Plus, 9/11 happened just a few weeks earlier, prompting a third of our guest list to cancel at the last minute because, understandably, they didn’t feel comfortable flying. Oh, and the night before our outdoor wedding during the rehearsal and subsequent dinner on a riverboat cruise up the Ohio River, it rained buckets.
It was, as more than one friend cheerfully noted at the time, a bit of a bumpy start. Fortunately, the actual day of our wedding dawned bright and clear, but a bit breezy and cool. The majority of the wedding and reception went on with very few hiccups. Everything was beautiful, and we were happy to be surrounded by friends and family on an amazing day.
Although we had a wedding day that turned out practically perfect, looking back at the first few years of our marriage, Dave and I seemed to specialize in bumpy starts, rocky middles and only occasionally satisfying outcomes.
Maybe that’s because of birth order. Put an oldest child (Dave) with an only child (me), and compromise is tough to come by. Or, perhaps its one of our shared characteristics. To call each of us “tenacious” would put a positive spin on it. But “stubborn” is probably more like it. We’re also both detail-oriented perfectionists. (What the hell were we thinking?)

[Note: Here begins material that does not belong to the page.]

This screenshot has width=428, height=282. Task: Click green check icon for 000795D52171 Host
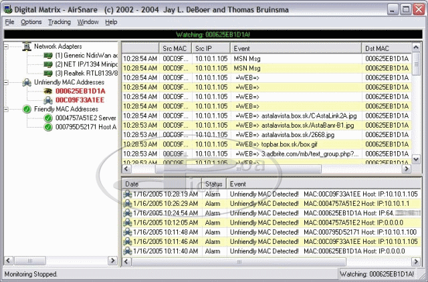pos(47,127)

When it all became too much—stereotypically at around the 7-year anniversary mark—I decided to call it quits.
Sort of.
But not in the way you’re thinking.
I’ve written and talked about this before, but our marriage had reached a breaking point for a variety of reasons. My late-term miscarriages and Dave’s unhappiness in his career seemed to magnify the everyday frustrations that come with being an adult with a mortgage and myriad other obligations. Our lives certainly had not turned out as bright and sunny as our wedding day weather had. It was time to make a major change.
Around the time Dave started his winemaking apprenticeship at Henke Winery, I happened to hear David Wilcox’s song, “Start With The Ending,” on the radio. I thought it was quirky, but didn’t think much more about it. Over the years, often during a bumpy marriage moment, the song again popped up on my dial. In fact, just a couple of months ago, I heard it on a Sunday morning—but truly listened to it closely for the first time.

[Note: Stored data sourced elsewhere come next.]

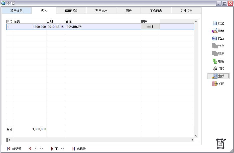Click the vertical scrollbar down arrow
The width and height of the screenshot is (234, 153).
(x=196, y=136)
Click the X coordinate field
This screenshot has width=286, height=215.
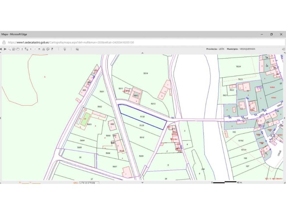26,183
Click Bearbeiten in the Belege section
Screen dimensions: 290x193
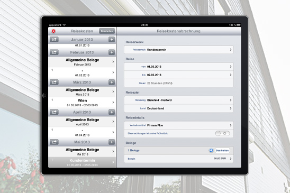pyautogui.click(x=222, y=151)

It dawned on me that the lyrics were our story. And the message was what I wanted to say to Dave, after 15 years of the ups and downs of marriage in general and of starting Bells Up Winery together specifically.
Indulge me, if you will. The lyrics are below.
Start With The Ending
Songwriter: DAVID WILCOX
Published by: Lyrics © SOROKA MUSIC LTD.
Secret of a happy marriage
Maybe you should write this down
You wanna keep a love together
The best way is to end it now
When you both know it’s over
Suddenly the truth comes out
You can talk about your secret passion
You can talk about your restless doubt
When there’s no pretending
Then the truth is safe to say
Start with the ending
Get it out of the way
Now, there’s no defending
Because no one has to win
Start with the ending
It’s the best way to begin
It’s the best way to begin
After you have both decided
You were missing something that you need
The ways that you were too short sighted
Get easier for you to see
After all the expectations
Shatter on the kitchen floor
You just see another human suffering
And wonder what the war was for
When there’s no pretending
Then the truth is safe to say
Start with the ending
Get it out of the way
Now, there’s no defending
Because no one has to win
Start with the ending
It’s the best way to begin
It’s the best way, best way to begin
Happy anniversary, darling
We go back a long, long time
I think about our lives together
So grateful you are here in mine
And I know you’ll keep on changing
You’re moving in this dance with me
I love the way we embrace the future
And keep the past a memory
So, there’s no defending
That the old ways could remain
We start with the ending
And things will never be the same
But now, there’s no defending
So that no one has to win
Start with the ending
It’s the best way to begin
It’s the best way to begin
No defending
The truth is safe to say
Start with the ending
Get it out of the way
No defending
No one has to win
We start with the ending
It’s the best way to begin
It’s the best way to begin
Now, there’s no defending
No one has to win
We start with the ending
It’s the best way, the best way to begin
Begin, begin
It’s the best way to begin
Do I think starting with the ending really is the secret to a happy marriage?
In our case, I would have to say: “I do.”
Happy 15th anniversary Dave. Cheers to us.